Last week I discussed the recent MIT Second Machine Age Conference, an event inspired by the best-selling book of the same title published earlier this year by MIT’s Erik Brynjolffson and Andy McAfee. In his closing keynote, McAfee shared with us what to me was a rather surprising paradox: Entrepreneurship has never been easier, but entrepreneurship is on the decline. He showed us data from a July article by the Brookings Institution: in 1992, 23% of all firms were 16 year or older, and employed 60% of the private sector workforce; by 2011, such mature firms were 34% of the economy, and employed 72% of private sector workers. But, during the same period, firm share and employment declined for all other companies aged less than 16 years.

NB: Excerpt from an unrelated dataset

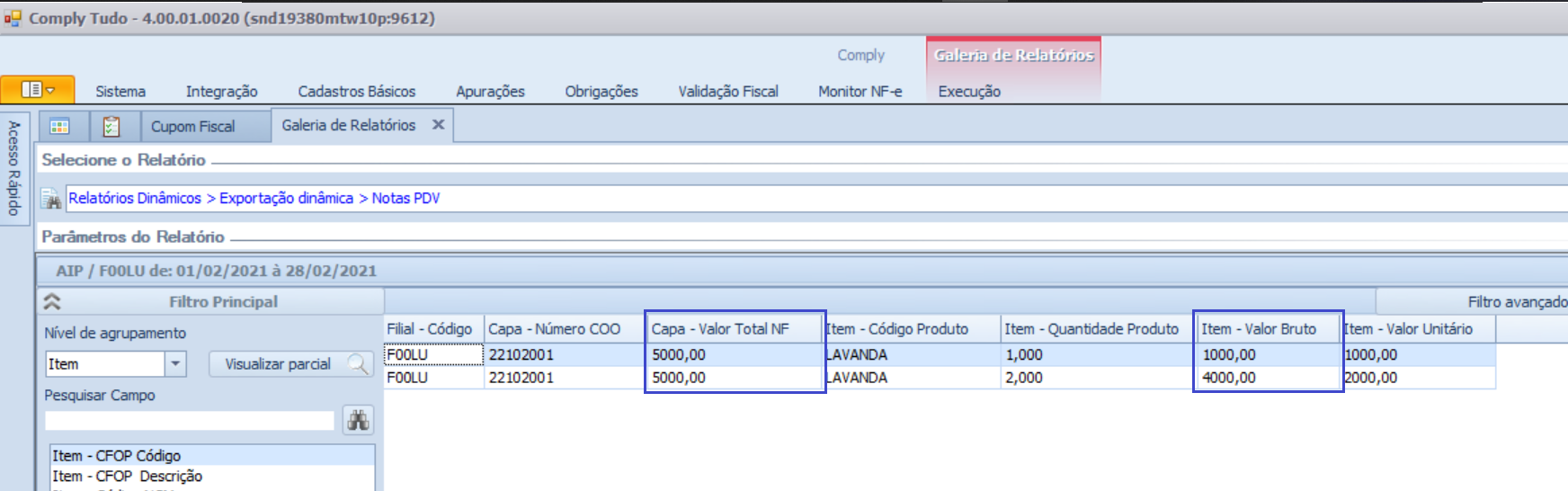This screenshot has width=1568, height=491.
Task: Open the Apurações menu
Action: click(x=490, y=91)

I was frankly not aware that entrepreneurship has been declining for years. To the contrary, I’ve viewed entrepreneurship as being closely associated with the transformative innovations all around us, and the core of Schumpeter’s 70 year old theory of creative destruction, according to which successful, mature companies that once revolutionized their industries are too slow to respond to the waves of startups now attacking them with innovative products and services.
Five years ago, The Economist published a special report on entrepreneurship. “Entrepreneurialism has become cool,” it said, and called it “An idea whose time has come.” The Economist concluded that “The rise of the entrepreneur, which has been gathering speed over the past 30 years, is not just about economics. It also reflects profound changes in attitudes to everything from individual careers to the social contract. It signals the birth of an entrepreneurial society.”
Moreover, as plenty of books and articles remind us, it’s never been easier to become an entrepreneur and start your own company. Digital technologies are inexpensive and ubiquitous, startups have access to all kind of cloud-based business services, and customers can now be easily reached and supported over mobile devices.